Why Canada is prioritizing Francophone immigration outside Quebec
French-language Express Entry draws are part of Canada’s broader push to increase Francophone immigration outside Quebec. In the May 28 ministerial instruction, IRCC states that the economic goal of the category is “economic growth through Francophone immigration outside of Quebec.”
This is why French-language proficiency is not only a language factor. It is a policy priority. Canada wants more French-speaking permanent residents in provinces such as Alberta, Ontario, Manitoba, New Brunswick, Nova Scotia, and others outside Quebec.
For Alberta employers, the same policy direction also matters for hiring. Francophone Mobility can allow eligible employers outside Quebec to hire French-speaking foreign workers without an LMIA. That work permit strategy can later connect with Canadian work experience, Express Entry, or provincial nomination planning. We explain the employer side in our guide on how to hire foreign workers without LMIA in Canada.
What candidates should do now
Candidates who are already French speakers should treat the May 28 draw as a signal to prepare documents now. Do not wait for the next draw before checking test validity, ECA details, work history, proof of funds, and family documents. If an invitation arrives, the 60-day clock is short.

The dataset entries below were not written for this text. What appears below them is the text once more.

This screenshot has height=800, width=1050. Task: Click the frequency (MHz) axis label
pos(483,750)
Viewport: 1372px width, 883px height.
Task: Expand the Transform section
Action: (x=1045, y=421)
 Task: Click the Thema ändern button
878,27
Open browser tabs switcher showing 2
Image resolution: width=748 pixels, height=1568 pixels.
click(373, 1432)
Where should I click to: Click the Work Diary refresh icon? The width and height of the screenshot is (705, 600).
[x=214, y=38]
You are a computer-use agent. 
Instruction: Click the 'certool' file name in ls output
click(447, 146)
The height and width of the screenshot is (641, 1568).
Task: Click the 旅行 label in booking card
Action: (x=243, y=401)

Candidates who are close to NCLC 7 should consider whether retaking TEF Canada or TCF Canada is realistic. However, do not build a permanent residence strategy on language assumptions. Use actual test results, not practice scores, when calculating CRS and category eligibility.
Candidates below CRS 500 should also compare pathways instead of watching only CEC draws. French-language category selection, provincial nominee programs, employer-supported work permits, and Canadian work experience can all interact. The right strategy depends on your country of residence, work history, education, language results, job offer, and province.
Express Entry Review
Not sure if the French draw changes your strategy?
TopNation can review your CRS score, French-language eligibility, Express Entry profile, and Alberta pathway options before you make your next move.
| Book a Consultation | Call 587-400-0077 |
FAQ: French language Express Entry draw
Does CRS 409 guarantee an invitation in the next French draw?
No. The CRS cut-off changes every round based on the number of invitations, the number of eligible candidates, and profile timing. CRS 409 was the cut-off for the May 28, 2026 French-language round only.
Do I need to live in Quebec to qualify for a French-language Express Entry draw?
No. The federal French-language category is connected to Francophone immigration outside Quebec. You still need to qualify for Express Entry and meet the French-language category requirements.
What French level do I need for the category?
IRCC’s category page says candidates need French-language test results showing at least NCLC 7 in all four language abilities. You must also meet the Express Entry program requirements and the instructions for the round.
What should I do if I received an ITA?
Confirm your score, program eligibility, documents, language test validity, work history, police certificates, medical exam requirements, and proof of funds before submitting. A complete Express Entry application is usually due within 60 days of the invitation.